Exercise materials section start
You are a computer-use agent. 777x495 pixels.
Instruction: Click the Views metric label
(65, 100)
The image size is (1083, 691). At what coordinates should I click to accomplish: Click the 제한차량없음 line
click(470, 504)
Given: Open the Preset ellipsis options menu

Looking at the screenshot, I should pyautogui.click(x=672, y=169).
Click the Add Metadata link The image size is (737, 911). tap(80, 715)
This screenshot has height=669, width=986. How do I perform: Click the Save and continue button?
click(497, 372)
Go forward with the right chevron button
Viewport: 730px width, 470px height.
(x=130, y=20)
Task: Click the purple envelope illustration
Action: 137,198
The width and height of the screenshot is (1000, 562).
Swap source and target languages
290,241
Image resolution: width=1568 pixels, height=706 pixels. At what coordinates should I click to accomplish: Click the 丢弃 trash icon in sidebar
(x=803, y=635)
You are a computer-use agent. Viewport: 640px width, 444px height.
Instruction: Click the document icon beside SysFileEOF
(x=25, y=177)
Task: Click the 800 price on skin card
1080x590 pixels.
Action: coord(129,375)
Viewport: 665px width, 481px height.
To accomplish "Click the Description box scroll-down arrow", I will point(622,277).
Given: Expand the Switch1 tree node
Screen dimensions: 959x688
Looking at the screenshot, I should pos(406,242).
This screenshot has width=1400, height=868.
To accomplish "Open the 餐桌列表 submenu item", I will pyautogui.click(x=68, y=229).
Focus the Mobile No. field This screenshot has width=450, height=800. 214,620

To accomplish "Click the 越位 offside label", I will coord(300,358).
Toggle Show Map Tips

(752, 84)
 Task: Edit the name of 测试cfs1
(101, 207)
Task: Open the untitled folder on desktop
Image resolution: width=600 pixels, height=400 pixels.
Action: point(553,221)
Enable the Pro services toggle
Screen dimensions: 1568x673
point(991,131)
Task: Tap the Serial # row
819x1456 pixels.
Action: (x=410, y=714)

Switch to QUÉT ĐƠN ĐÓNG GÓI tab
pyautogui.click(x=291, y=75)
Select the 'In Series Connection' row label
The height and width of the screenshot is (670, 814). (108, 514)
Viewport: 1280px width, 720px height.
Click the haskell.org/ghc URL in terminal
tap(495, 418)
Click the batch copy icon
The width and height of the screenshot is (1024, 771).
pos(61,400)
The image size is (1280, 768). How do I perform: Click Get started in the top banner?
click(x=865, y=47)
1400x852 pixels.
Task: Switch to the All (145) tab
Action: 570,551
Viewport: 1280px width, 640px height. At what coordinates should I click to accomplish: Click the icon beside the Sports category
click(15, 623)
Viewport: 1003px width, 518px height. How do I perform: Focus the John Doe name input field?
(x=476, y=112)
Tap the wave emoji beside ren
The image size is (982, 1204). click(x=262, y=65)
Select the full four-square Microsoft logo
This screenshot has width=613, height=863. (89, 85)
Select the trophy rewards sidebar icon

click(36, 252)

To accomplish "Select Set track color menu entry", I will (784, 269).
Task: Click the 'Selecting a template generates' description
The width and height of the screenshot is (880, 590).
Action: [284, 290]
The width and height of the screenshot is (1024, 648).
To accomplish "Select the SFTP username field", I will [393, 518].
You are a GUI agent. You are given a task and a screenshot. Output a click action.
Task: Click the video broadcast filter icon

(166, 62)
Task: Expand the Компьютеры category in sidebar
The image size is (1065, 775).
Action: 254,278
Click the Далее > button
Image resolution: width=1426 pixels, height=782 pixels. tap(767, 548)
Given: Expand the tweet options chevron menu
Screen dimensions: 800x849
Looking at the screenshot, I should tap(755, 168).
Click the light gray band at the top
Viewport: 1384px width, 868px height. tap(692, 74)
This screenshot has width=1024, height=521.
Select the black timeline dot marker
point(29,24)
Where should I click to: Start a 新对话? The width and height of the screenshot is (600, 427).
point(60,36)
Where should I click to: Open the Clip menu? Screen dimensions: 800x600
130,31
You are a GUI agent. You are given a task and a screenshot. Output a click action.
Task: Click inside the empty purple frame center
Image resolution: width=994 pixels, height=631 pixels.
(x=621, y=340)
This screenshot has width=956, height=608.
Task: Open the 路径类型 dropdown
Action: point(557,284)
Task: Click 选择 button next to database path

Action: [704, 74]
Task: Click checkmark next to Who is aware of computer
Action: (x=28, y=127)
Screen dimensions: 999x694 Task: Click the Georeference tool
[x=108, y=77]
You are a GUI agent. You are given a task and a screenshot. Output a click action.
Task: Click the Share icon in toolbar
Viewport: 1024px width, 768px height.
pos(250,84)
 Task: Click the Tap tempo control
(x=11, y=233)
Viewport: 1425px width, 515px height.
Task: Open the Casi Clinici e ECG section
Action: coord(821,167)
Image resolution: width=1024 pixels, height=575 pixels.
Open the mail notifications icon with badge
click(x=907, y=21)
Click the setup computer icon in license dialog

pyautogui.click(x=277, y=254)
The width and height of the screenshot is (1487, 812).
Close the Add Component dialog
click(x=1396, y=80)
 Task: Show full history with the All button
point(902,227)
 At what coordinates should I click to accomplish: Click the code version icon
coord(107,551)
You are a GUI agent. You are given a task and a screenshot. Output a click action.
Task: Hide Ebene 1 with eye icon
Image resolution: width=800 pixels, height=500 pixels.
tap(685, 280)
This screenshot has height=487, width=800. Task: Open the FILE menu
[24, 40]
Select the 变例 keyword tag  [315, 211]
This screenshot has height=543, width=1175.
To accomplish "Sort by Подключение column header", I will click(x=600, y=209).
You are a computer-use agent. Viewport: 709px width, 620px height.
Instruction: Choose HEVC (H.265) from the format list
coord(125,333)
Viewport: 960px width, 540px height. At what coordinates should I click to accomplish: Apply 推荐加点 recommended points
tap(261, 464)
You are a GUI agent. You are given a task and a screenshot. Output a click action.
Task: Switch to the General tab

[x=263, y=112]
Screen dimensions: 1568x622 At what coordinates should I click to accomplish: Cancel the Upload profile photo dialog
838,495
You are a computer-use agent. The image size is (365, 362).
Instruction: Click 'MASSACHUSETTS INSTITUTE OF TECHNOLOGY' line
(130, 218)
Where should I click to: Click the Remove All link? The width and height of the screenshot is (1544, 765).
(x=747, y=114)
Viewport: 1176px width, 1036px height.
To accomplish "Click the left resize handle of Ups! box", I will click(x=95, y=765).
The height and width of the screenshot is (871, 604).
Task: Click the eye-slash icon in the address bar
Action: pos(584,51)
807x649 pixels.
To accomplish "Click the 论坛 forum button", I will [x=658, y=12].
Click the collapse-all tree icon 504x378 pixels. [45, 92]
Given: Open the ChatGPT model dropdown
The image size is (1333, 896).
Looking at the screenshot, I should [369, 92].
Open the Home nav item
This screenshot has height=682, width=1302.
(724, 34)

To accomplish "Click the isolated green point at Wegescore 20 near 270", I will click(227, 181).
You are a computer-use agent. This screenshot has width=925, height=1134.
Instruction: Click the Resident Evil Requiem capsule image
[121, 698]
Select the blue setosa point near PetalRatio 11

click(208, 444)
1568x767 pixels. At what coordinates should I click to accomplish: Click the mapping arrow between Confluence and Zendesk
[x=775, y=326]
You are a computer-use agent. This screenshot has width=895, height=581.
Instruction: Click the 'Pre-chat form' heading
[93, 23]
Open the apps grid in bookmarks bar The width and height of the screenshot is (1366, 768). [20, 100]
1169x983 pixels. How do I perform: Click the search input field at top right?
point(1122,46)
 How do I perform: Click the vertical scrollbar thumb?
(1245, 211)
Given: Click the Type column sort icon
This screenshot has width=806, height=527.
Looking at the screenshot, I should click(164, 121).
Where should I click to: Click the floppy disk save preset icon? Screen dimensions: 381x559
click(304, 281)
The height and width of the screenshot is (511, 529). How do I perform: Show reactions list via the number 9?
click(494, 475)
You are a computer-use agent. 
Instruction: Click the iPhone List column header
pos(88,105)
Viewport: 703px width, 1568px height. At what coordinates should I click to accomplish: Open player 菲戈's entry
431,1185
Exercise materials section end
Task objective => Could you restate word for word the lines above from the one containing "Viewport: 1024px width, 768px height." through the one containing "807x649 pixels.", both included, and nothing else?

The answer =>
Viewport: 1024px width, 768px height.
pos(250,84)
 Task: Click the Tap tempo control
(x=11, y=233)
Viewport: 1425px width, 515px height.
Task: Open the Casi Clinici e ECG section
Action: coord(821,167)
Image resolution: width=1024 pixels, height=575 pixels.
Open the mail notifications icon with badge
click(x=907, y=21)
Click the setup computer icon in license dialog

pyautogui.click(x=277, y=254)
The width and height of the screenshot is (1487, 812).
Close the Add Component dialog
click(x=1396, y=80)
 Task: Show full history with the All button
point(902,227)
 At what coordinates should I click to accomplish: Click the code version icon
coord(107,551)
You are a GUI agent. You are given a task and a screenshot. Output a click action.
Task: Hide Ebene 1 with eye icon
Image resolution: width=800 pixels, height=500 pixels.
tap(685, 280)
This screenshot has height=487, width=800. Task: Open the FILE menu
[24, 40]
Select the 变例 keyword tag  [315, 211]
This screenshot has height=543, width=1175.
To accomplish "Sort by Подключение column header", I will click(x=600, y=209).
You are a computer-use agent. Viewport: 709px width, 620px height.
Instruction: Choose HEVC (H.265) from the format list
coord(125,333)
Viewport: 960px width, 540px height. At what coordinates should I click to accomplish: Apply 推荐加点 recommended points
tap(261, 464)
You are a GUI agent. You are given a task and a screenshot. Output a click action.
Task: Switch to the General tab

[x=263, y=112]
Screen dimensions: 1568x622 At what coordinates should I click to accomplish: Cancel the Upload profile photo dialog
838,495
You are a computer-use agent. The image size is (365, 362).
Instruction: Click 'MASSACHUSETTS INSTITUTE OF TECHNOLOGY' line
(130, 218)
Where should I click to: Click the Remove All link? The width and height of the screenshot is (1544, 765).
(x=747, y=114)
Viewport: 1176px width, 1036px height.
To accomplish "Click the left resize handle of Ups! box", I will click(x=95, y=765).
The height and width of the screenshot is (871, 604).
Task: Click the eye-slash icon in the address bar
Action: pos(584,51)
807x649 pixels.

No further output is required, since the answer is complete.